Look through the data and write out every line with the word "Task" in it.

■ Information supplied:
********************
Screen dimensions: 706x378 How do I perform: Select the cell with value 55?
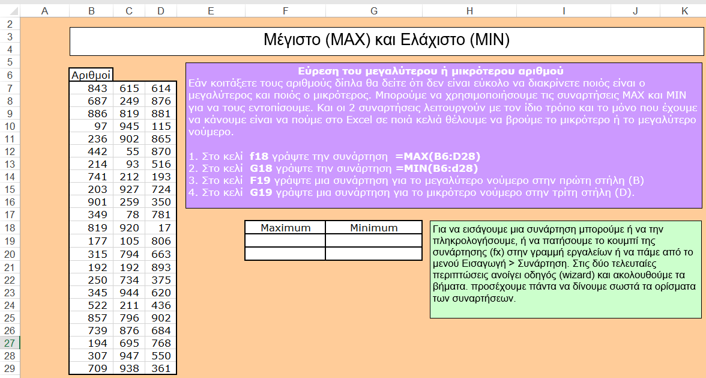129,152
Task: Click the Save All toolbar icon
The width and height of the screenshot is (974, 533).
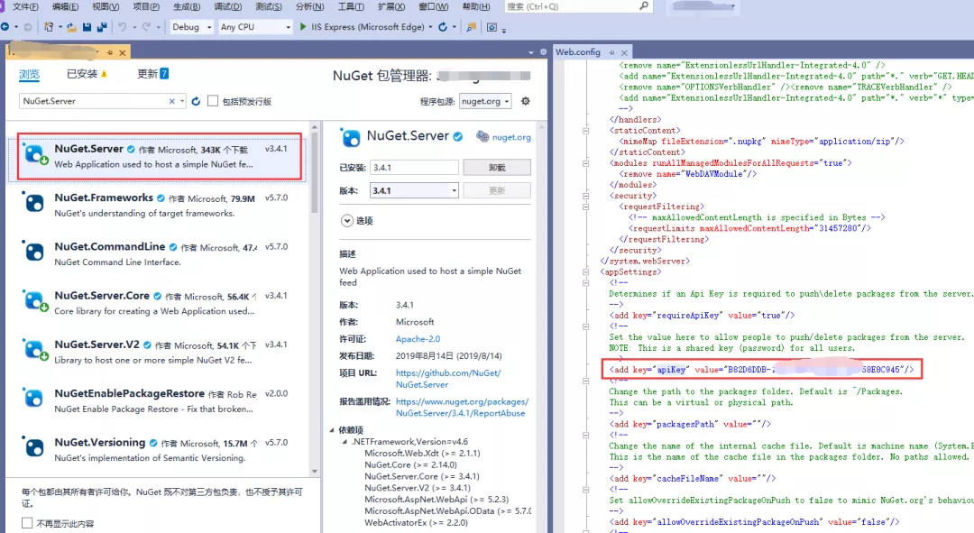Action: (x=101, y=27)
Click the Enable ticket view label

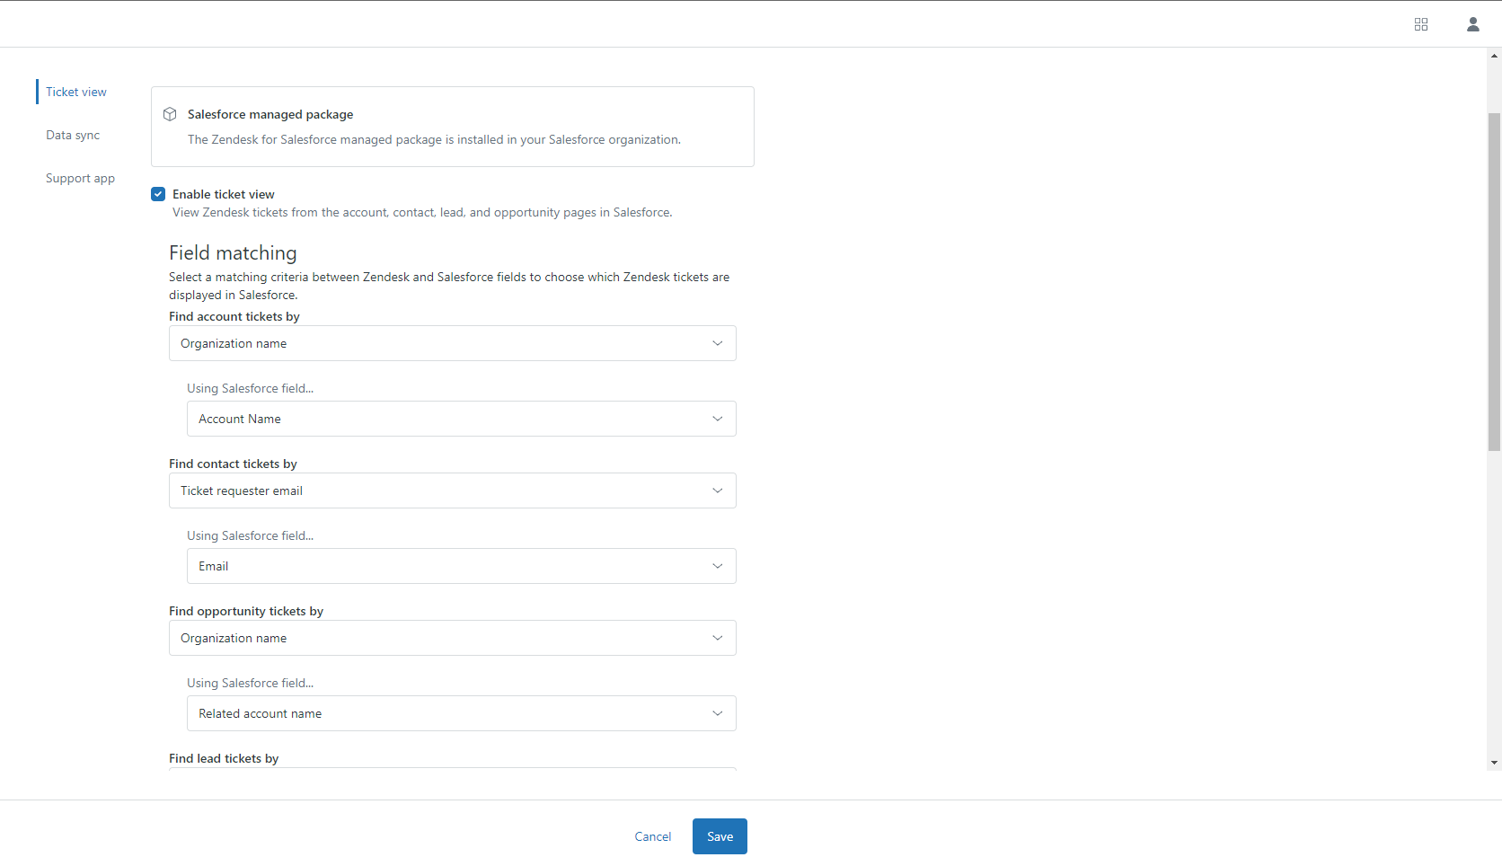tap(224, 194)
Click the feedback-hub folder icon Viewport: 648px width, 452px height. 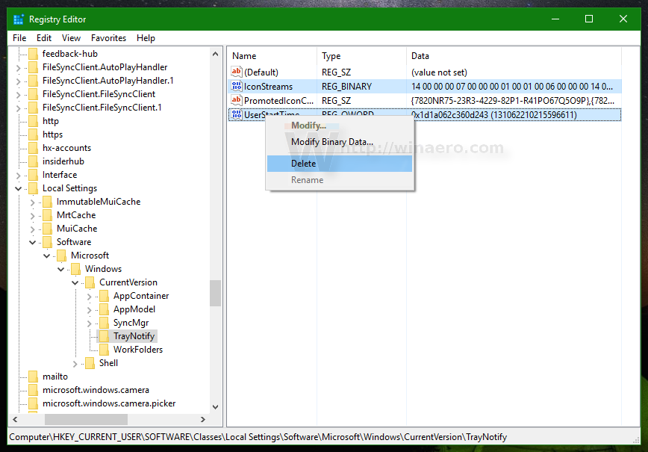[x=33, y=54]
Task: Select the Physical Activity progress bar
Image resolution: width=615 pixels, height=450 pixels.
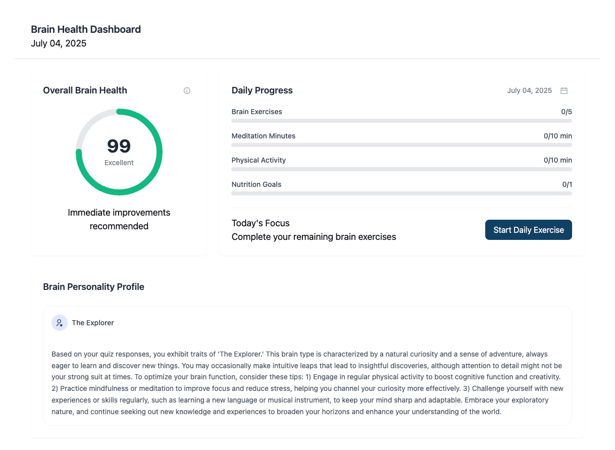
********************
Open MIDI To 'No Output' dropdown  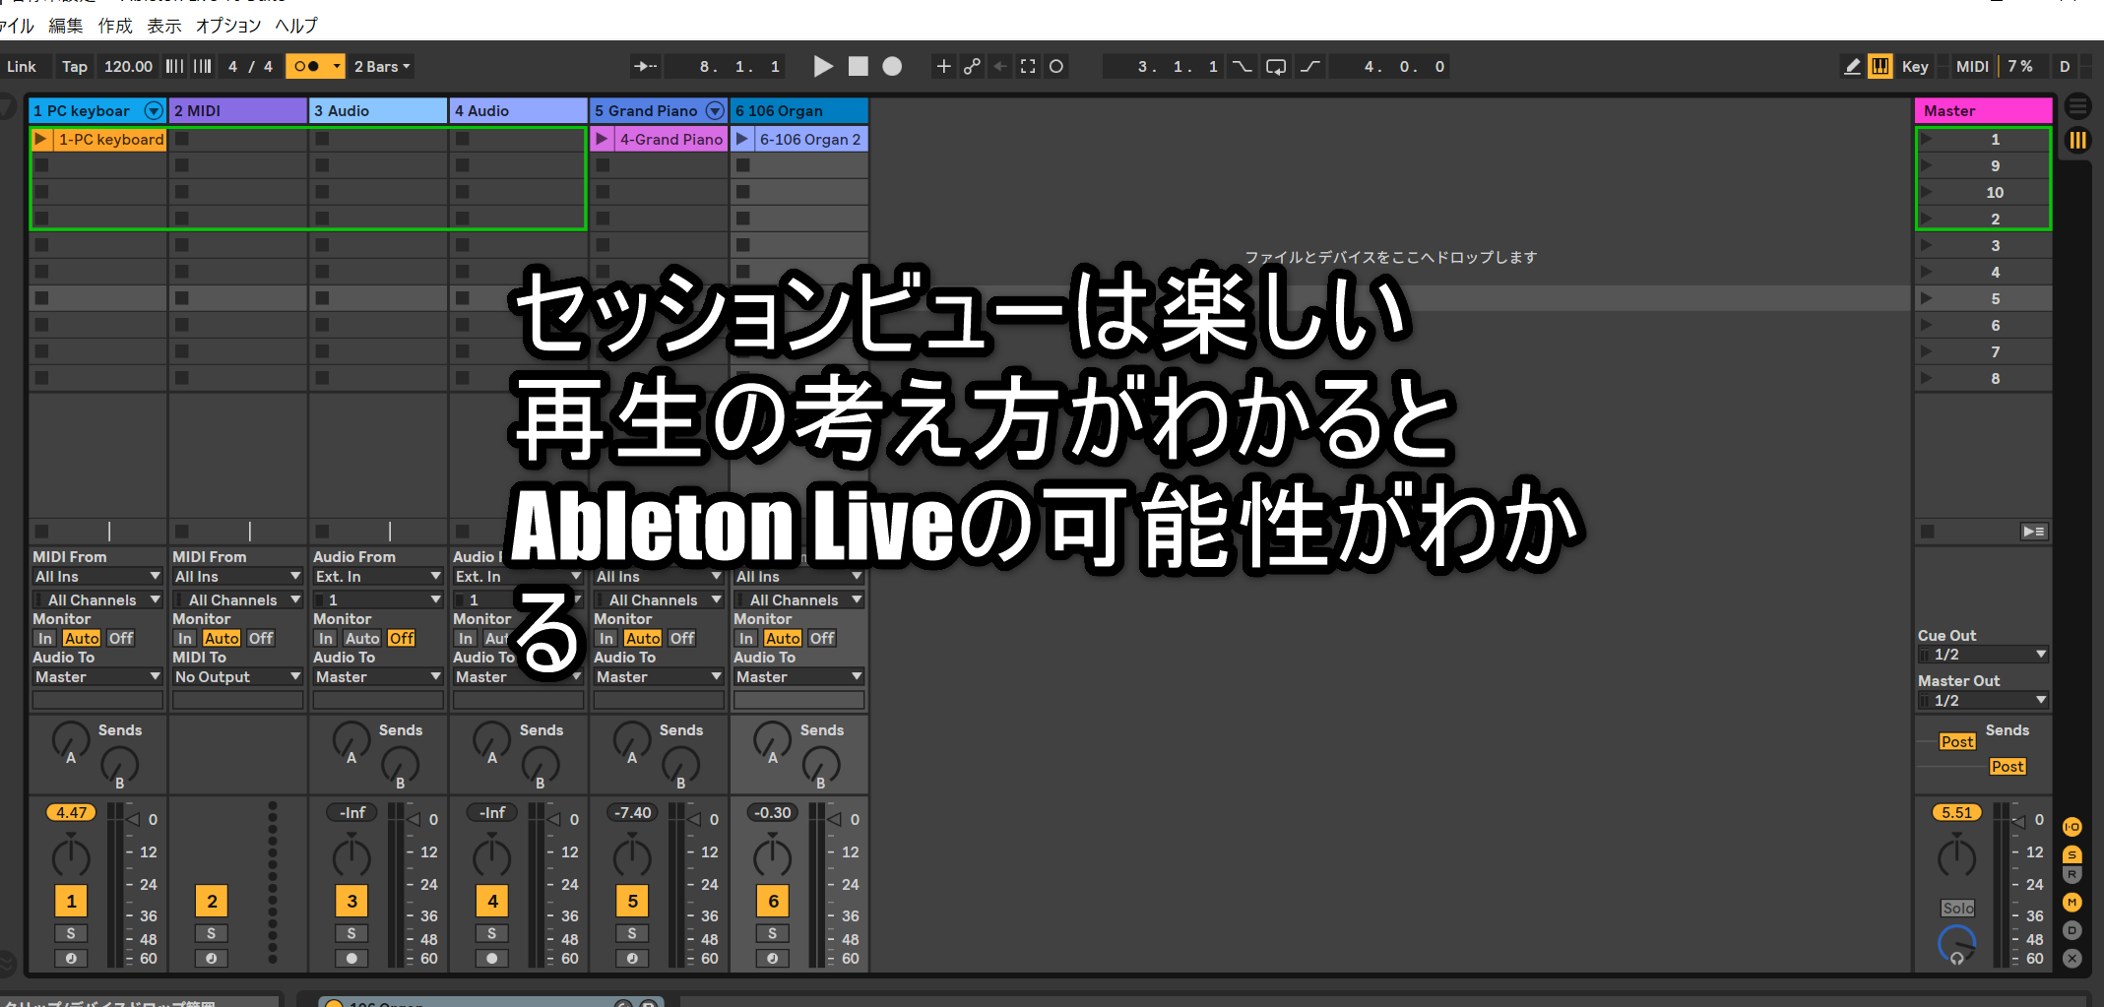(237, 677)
********************
■ Result of this exercise:
Task: Click the Save All toolbar icon
Task: Select the Physical Activity progress bar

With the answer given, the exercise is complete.